I get the occasional earful from people who are upset with Microsoft. These rants might come electronically, or they might come in person. If I know anything about the particular problem the person is having, I might try to give them some perspective or background on why Microsoft made the software do whatever it is that is causing the person great pain and suffering. I might know a workaround, or I might not. I might make them happier, or I might not. I do try. C'est la vie.
Today, I am on the other side of the fence.
I updated ActiveSync from 3.something to 4.2 today, only to find they removed the ability to synch a device over the network.
Let me express my feelings about this decision by saying - it sucks. It sucks really large, rotten, ostrich eggs.
Comments
Someone asked why the feature was removed. I've heard it was for security reasons - which I don't quite get. I used to be able to synch over a VPN (encrypted, requires password).
I guess that options was 'less secure' than than the plaintext communication with a POP3 server I'd have to do now. WTF?

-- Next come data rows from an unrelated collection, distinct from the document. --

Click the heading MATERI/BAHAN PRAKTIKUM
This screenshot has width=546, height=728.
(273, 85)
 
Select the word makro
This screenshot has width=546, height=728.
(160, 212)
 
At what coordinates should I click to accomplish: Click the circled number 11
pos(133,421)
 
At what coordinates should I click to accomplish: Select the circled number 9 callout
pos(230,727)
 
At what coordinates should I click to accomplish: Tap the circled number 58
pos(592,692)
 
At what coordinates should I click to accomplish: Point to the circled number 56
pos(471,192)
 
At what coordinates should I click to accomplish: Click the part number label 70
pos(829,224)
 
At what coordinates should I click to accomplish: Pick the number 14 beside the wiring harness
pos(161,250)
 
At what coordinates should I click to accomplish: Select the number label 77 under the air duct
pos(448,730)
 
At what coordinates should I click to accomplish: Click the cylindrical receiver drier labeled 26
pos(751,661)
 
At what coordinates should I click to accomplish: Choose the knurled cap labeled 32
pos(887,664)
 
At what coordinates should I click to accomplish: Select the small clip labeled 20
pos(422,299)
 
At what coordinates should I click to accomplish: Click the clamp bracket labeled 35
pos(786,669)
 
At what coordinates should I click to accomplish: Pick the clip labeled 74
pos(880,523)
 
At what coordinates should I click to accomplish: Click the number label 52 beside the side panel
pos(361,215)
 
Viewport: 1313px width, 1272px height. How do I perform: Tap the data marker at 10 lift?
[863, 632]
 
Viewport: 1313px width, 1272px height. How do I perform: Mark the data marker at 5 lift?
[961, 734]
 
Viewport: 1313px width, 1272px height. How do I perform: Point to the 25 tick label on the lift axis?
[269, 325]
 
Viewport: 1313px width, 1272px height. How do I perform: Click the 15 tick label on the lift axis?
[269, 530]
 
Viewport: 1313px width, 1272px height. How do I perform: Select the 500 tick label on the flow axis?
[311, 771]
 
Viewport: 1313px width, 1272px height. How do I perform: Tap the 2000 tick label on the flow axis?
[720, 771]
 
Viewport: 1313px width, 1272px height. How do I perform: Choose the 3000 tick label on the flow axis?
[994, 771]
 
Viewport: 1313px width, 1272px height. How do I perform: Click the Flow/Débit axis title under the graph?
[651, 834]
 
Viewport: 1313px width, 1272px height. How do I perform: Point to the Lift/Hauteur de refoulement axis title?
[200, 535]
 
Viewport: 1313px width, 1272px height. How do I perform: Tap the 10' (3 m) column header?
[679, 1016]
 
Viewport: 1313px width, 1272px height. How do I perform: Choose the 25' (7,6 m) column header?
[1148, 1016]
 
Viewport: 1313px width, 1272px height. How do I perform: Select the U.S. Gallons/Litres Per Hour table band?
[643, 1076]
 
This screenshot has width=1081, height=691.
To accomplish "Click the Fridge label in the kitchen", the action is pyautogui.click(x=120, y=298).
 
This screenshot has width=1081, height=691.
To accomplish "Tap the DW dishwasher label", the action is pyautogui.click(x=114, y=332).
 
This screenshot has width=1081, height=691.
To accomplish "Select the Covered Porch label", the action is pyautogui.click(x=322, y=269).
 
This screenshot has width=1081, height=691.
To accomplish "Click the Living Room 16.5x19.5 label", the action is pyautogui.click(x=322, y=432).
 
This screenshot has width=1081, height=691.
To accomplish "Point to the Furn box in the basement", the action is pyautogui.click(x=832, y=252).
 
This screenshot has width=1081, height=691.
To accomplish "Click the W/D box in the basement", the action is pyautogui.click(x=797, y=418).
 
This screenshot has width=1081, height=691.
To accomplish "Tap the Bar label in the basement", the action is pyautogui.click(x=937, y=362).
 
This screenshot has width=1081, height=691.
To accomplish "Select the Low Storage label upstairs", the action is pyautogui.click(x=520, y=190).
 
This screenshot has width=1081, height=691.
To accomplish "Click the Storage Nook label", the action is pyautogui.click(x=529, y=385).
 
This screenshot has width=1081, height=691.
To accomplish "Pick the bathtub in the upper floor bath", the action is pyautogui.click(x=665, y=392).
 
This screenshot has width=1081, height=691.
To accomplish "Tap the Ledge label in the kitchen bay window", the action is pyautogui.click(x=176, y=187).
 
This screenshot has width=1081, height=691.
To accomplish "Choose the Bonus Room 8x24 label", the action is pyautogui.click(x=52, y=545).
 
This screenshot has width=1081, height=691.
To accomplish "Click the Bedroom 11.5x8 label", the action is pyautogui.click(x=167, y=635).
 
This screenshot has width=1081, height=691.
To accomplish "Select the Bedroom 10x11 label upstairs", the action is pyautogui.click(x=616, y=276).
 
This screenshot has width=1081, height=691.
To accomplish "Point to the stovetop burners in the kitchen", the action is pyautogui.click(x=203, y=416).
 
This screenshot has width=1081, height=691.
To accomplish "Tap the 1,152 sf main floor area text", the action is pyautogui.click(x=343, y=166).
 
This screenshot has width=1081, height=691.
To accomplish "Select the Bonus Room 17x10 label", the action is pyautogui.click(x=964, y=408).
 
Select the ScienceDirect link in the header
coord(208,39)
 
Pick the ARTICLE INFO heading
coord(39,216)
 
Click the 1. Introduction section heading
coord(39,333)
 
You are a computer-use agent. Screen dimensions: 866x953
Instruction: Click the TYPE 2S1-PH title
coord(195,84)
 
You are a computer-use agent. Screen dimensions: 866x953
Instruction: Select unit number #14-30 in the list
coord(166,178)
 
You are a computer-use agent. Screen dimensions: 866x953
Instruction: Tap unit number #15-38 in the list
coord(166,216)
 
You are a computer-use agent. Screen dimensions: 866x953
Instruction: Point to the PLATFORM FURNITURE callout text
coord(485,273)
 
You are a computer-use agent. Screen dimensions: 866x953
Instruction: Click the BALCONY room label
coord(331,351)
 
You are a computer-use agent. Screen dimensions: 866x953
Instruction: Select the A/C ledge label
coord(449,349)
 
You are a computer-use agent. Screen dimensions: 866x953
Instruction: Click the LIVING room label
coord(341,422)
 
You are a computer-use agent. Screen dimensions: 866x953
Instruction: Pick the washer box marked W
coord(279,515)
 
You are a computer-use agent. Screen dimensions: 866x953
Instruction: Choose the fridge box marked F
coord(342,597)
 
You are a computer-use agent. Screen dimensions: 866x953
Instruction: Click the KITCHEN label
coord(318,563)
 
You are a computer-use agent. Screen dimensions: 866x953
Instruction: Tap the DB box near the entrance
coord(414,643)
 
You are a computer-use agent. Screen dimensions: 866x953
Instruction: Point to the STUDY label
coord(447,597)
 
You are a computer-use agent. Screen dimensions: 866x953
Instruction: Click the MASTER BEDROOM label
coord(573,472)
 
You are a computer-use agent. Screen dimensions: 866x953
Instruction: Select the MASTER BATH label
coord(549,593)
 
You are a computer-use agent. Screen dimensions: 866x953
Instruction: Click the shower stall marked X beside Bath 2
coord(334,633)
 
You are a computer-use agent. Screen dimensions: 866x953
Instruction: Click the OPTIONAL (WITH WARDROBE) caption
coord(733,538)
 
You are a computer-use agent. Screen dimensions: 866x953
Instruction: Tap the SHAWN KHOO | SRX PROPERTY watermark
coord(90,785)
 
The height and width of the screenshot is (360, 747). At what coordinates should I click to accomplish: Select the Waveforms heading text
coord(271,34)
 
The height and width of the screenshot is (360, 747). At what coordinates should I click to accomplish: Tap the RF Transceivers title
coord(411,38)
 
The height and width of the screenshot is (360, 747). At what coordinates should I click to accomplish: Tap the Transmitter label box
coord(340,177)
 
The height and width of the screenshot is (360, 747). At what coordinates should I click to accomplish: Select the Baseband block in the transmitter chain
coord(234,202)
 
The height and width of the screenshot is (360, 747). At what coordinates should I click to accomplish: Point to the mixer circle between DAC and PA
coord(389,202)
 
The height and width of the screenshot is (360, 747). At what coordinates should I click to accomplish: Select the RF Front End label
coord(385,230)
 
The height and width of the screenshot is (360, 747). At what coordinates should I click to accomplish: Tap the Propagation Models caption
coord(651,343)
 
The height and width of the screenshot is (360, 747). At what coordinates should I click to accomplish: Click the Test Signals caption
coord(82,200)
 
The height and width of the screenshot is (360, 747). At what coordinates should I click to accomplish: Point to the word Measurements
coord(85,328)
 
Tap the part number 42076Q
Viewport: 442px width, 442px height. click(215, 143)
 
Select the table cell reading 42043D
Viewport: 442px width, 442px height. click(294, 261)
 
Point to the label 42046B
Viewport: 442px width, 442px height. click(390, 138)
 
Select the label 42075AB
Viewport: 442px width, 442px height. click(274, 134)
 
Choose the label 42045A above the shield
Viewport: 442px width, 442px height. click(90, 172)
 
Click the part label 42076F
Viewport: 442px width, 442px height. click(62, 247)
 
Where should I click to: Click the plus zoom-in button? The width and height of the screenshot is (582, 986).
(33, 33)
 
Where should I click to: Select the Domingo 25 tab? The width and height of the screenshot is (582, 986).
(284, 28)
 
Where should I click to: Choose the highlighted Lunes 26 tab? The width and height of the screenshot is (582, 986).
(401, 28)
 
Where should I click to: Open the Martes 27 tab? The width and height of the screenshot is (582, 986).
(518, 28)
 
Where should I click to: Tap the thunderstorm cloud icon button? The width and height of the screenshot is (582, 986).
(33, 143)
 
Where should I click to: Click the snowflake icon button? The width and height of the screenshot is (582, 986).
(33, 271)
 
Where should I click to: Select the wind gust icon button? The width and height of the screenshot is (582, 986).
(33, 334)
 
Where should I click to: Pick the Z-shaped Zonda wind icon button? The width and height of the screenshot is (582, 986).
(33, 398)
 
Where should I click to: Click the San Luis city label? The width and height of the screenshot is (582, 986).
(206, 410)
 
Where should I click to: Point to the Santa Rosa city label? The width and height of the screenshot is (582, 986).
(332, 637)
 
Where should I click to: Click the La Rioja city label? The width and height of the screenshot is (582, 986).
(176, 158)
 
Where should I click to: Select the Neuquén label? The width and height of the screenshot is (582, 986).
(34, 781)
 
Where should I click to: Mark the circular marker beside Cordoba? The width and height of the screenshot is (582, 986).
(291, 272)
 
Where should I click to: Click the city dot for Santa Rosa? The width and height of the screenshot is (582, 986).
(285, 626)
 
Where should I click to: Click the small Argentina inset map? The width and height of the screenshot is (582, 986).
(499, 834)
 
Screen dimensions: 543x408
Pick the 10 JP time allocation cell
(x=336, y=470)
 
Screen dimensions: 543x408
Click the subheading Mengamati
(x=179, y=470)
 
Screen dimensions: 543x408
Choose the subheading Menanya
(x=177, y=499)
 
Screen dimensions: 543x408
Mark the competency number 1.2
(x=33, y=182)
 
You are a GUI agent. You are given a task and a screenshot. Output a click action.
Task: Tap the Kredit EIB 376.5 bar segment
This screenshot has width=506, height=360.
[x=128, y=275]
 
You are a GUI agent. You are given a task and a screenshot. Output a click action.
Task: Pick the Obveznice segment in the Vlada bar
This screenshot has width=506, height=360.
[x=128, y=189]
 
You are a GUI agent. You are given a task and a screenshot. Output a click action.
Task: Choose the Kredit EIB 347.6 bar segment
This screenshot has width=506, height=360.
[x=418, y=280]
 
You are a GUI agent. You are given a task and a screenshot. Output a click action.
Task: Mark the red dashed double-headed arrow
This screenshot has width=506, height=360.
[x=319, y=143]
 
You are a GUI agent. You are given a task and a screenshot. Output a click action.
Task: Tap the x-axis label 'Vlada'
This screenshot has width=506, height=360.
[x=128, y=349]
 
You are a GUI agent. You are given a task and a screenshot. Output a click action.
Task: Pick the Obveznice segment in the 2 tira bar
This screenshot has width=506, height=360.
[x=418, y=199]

That, and they're constantly dumbing it down so much that it's spooky - like removing network syncing. Seriously, isn't it supposed to be your device, your data, your lifestyle, etc?
I'm sorry, but that entire team is the biggest bunch of idiots on the planet. I LIKE most of what MS does. But I'm convinced that the windows mobile team is 3 devs chained to a desk in ballmer's basement, and one INSANELY arrogant PM who just can't wait to show idiot end-users how things should REALLY work.
What I ended up doing is writing a small application to perform the requisite file synchronization via a file share on the dialin box. Personally I feel that this 'feature' was removed to placate the cell phone companies who would like to charge for this service. They remove the feature, WM5 gets adopted by a lot of cell manufacturers, and all of a sudden the Windows CE group is profitable for the first time ever !
I agree with Michael Campbell that the WM team needs to be severely dealt with. If you monitor nntp://microsoft.public.pocketpc.activesync you'll see how broken this product truly is and how frustrated everyone is with it.